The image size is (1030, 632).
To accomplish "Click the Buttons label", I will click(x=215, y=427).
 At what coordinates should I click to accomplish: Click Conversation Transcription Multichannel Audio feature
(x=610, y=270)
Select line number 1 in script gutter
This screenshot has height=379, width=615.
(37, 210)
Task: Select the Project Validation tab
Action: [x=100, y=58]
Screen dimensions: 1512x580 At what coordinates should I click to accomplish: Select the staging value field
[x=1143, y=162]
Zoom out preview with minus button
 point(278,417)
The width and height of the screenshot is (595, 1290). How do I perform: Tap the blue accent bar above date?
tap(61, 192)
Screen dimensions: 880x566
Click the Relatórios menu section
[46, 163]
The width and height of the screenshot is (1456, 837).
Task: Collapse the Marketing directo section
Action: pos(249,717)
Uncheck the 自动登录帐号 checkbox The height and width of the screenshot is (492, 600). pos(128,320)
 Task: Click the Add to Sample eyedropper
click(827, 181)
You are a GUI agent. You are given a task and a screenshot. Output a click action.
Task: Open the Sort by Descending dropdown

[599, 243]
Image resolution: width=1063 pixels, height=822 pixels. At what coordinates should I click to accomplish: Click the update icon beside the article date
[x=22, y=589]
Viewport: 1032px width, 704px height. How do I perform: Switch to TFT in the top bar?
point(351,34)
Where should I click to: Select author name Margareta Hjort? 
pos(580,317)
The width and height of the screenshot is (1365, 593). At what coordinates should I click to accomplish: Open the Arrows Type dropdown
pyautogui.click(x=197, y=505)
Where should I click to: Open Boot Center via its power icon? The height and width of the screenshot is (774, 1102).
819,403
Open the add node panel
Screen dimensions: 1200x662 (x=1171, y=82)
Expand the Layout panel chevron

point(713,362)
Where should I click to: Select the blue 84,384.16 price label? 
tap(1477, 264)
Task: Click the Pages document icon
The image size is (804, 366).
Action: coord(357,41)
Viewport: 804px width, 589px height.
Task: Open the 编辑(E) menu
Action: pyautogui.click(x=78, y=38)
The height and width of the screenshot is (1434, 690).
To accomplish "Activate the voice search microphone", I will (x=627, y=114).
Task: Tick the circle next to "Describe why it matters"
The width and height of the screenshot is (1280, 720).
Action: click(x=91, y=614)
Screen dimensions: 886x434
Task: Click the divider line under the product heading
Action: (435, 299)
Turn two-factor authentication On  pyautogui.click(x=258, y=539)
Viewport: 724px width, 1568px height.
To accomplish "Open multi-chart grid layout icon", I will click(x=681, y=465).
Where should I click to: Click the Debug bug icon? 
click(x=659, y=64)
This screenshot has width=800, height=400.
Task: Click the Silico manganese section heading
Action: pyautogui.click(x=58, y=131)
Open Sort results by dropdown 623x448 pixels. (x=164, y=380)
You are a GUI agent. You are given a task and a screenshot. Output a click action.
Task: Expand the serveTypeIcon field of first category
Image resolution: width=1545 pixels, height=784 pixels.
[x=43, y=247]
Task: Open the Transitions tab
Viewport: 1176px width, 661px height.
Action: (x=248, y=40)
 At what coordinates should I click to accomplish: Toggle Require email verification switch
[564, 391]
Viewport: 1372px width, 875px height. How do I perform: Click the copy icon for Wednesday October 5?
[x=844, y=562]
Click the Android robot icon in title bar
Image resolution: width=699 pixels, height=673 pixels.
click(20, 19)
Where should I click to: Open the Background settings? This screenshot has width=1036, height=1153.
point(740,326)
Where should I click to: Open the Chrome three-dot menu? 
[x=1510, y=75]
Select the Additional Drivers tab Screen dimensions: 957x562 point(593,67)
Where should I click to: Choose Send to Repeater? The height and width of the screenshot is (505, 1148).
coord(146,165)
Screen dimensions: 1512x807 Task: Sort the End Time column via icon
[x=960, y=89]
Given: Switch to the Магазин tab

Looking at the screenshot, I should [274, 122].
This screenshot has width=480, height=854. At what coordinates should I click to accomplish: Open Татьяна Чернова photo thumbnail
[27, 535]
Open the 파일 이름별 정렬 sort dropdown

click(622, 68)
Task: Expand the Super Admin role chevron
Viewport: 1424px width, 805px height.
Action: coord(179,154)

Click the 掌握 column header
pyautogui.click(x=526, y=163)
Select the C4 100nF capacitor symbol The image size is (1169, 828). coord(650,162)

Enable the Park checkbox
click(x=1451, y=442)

AIM OF THE EXERCISE: Write out the lines above from the one containing "Select the C4" through the last, exactly as they are.

TASK SOLUTION:
Select the C4 100nF capacitor symbol The image size is (1169, 828). coord(650,162)

Enable the Park checkbox
click(x=1451, y=442)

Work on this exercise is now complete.